**任务数据**
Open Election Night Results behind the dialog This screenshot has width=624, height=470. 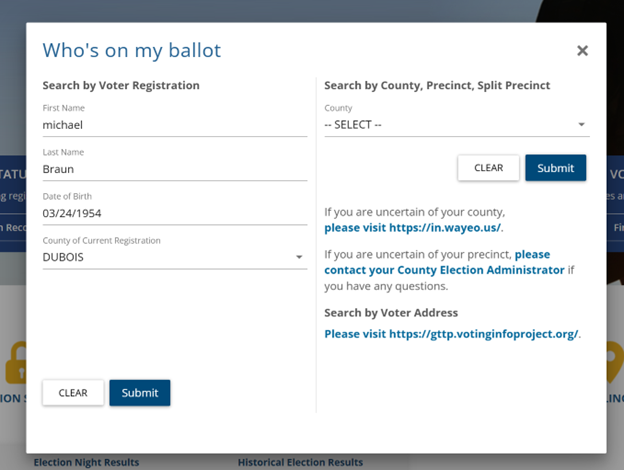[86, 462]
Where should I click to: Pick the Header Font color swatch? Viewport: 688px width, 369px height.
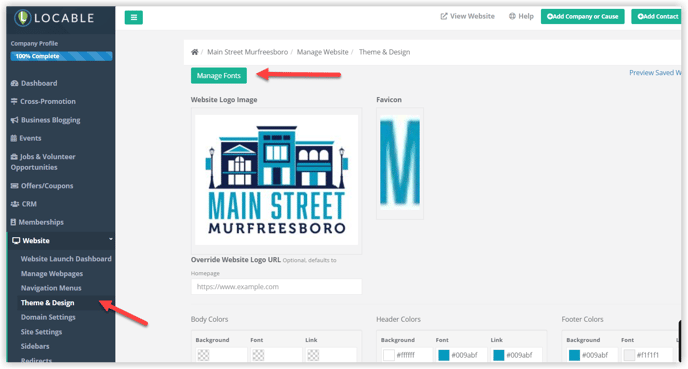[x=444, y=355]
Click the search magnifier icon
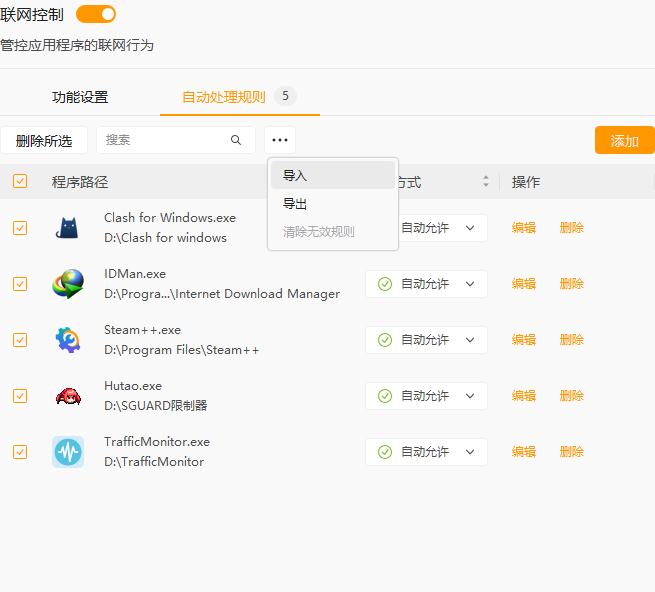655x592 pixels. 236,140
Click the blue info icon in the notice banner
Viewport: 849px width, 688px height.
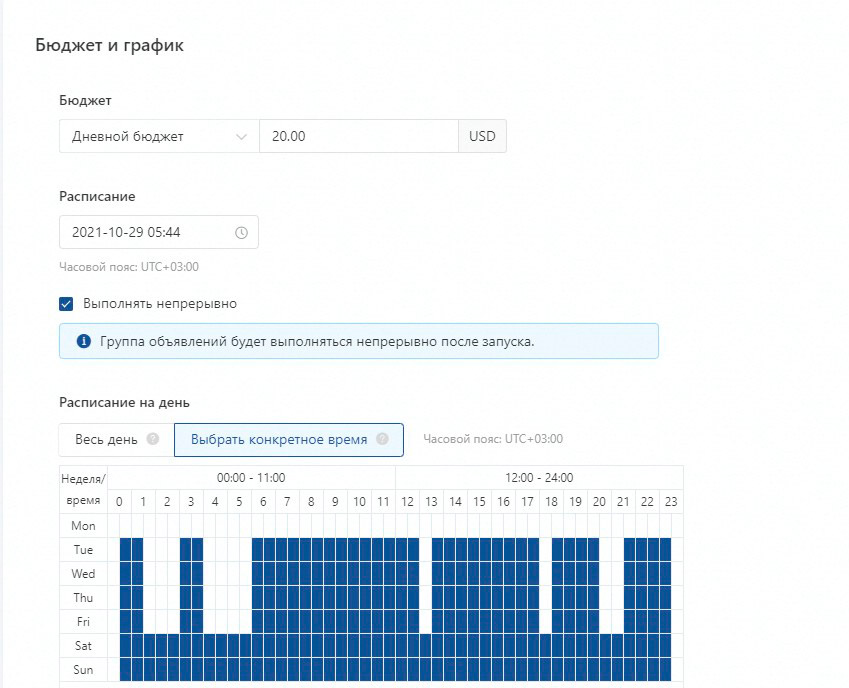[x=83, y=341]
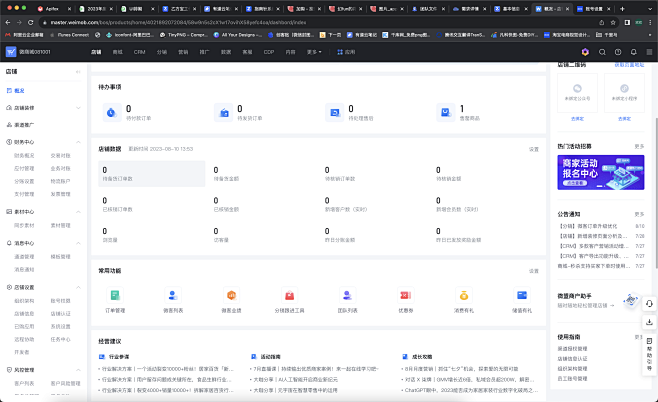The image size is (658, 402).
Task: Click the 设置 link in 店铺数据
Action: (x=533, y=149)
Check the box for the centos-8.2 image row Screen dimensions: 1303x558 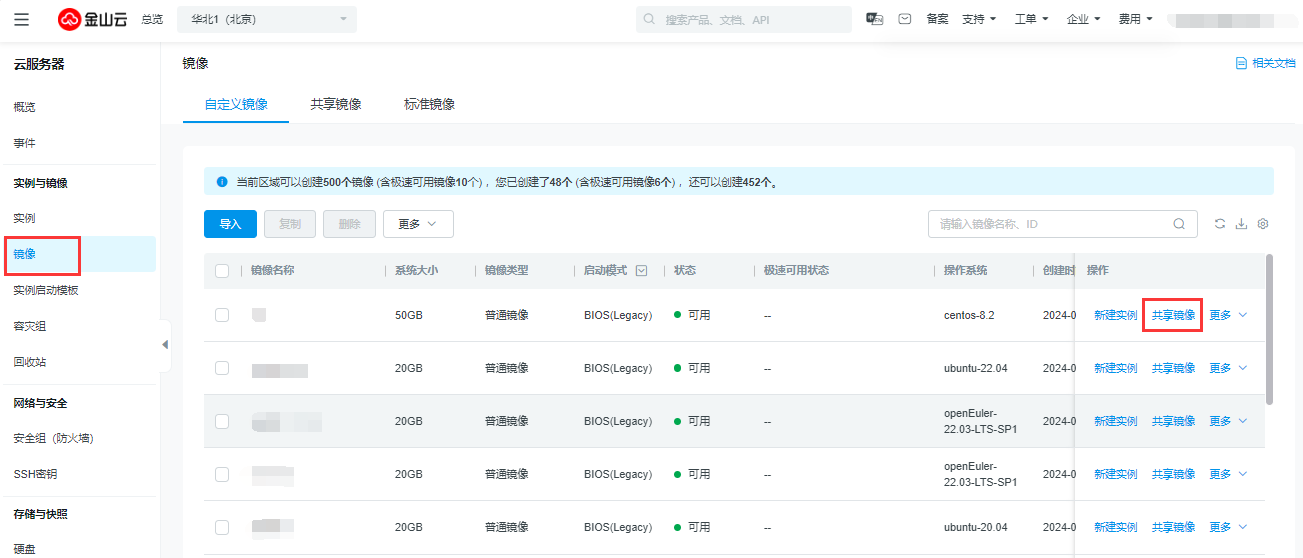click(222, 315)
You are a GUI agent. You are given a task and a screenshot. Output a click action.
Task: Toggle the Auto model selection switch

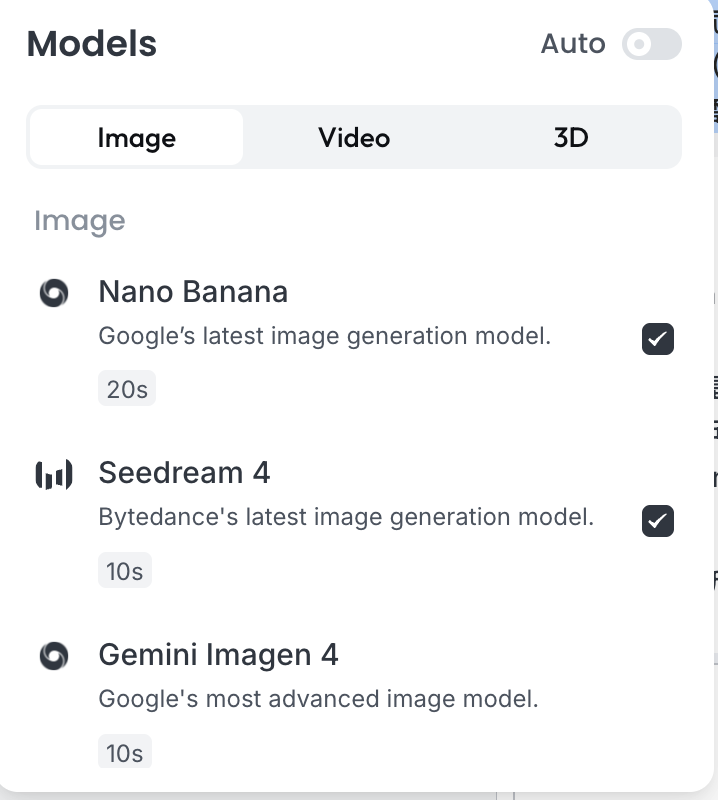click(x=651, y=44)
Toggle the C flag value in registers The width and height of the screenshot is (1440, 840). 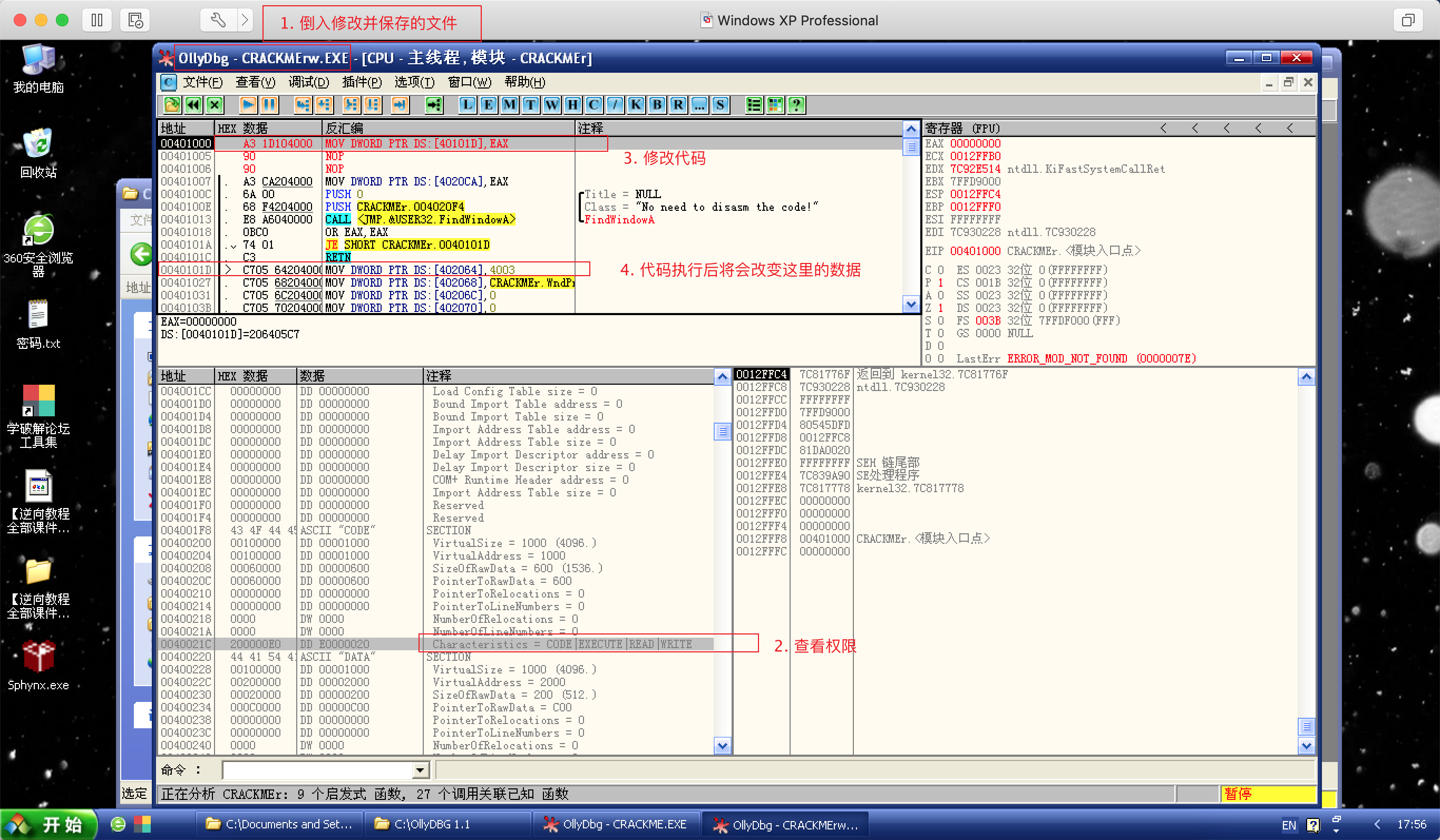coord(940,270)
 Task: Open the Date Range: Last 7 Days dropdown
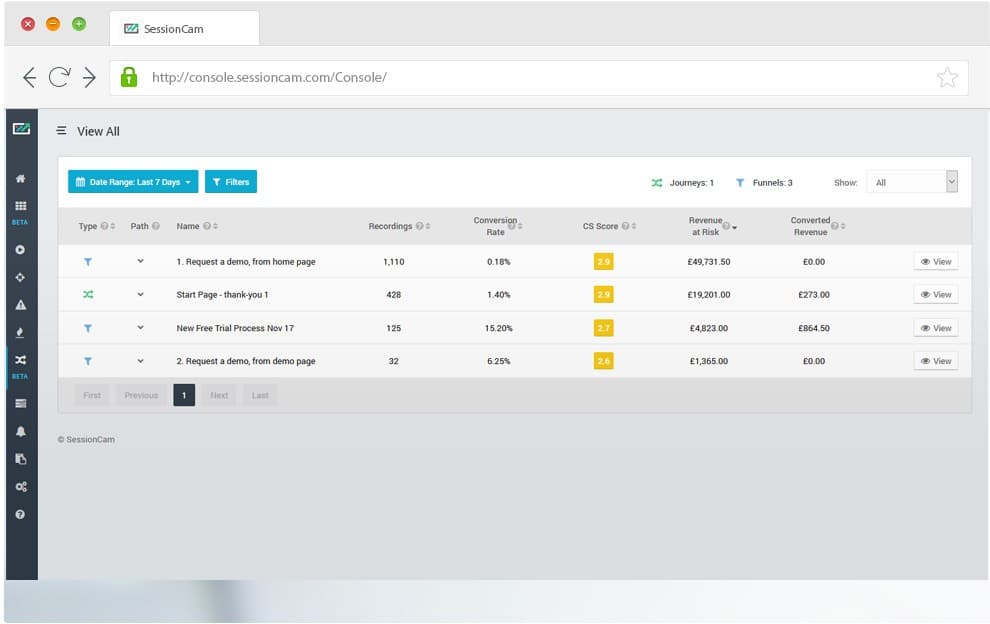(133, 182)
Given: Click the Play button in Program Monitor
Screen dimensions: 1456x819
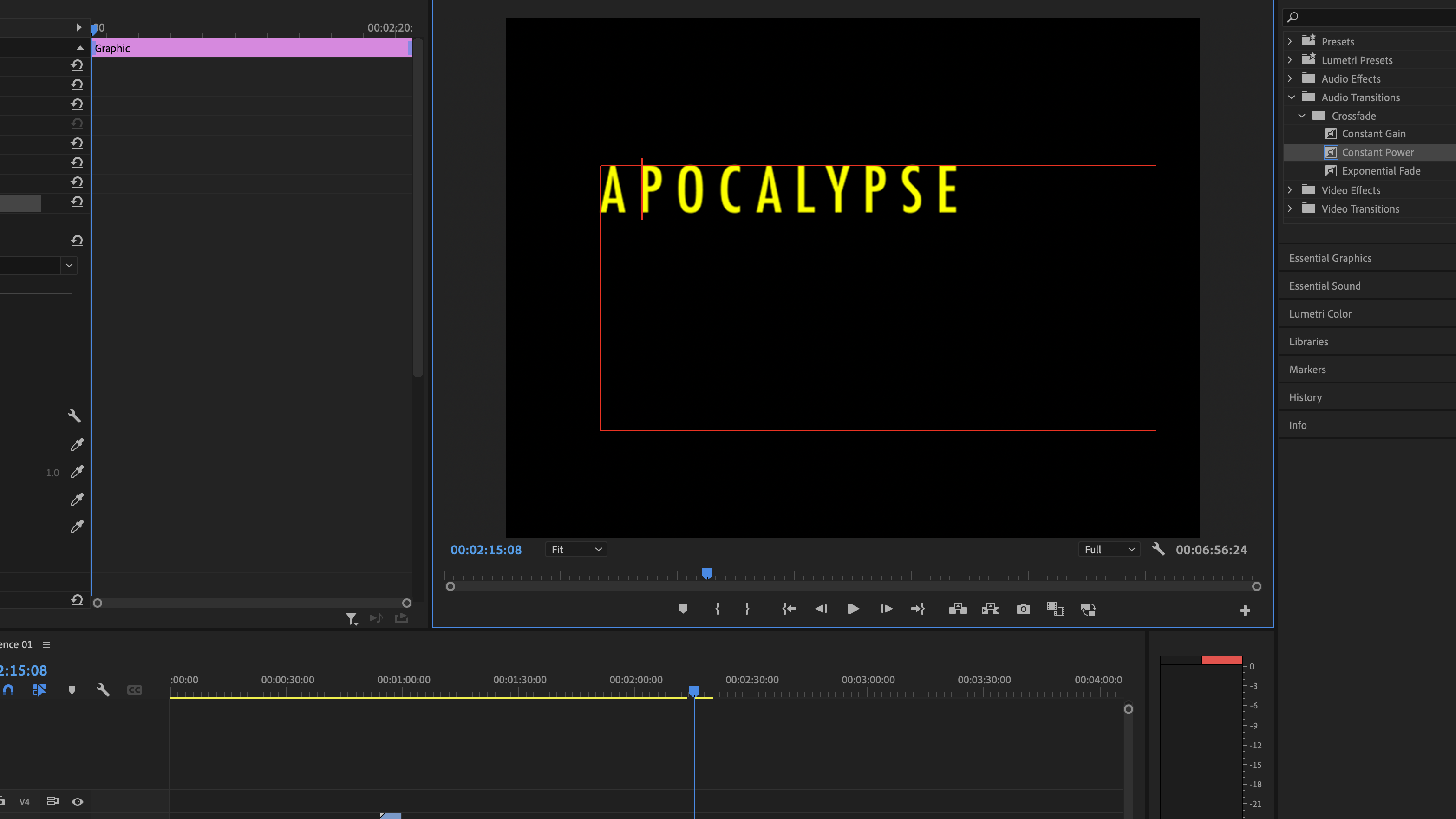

**待完成**
把从含有“Given: Click the”的那一行到条目末尾的几行重写一遍，将其中的“Play”换成“Pause”，其他地方一字不改。答案里不要放图片。

**完成结果**
Given: Click the Pause button in Program Monitor
Screen dimensions: 1456x819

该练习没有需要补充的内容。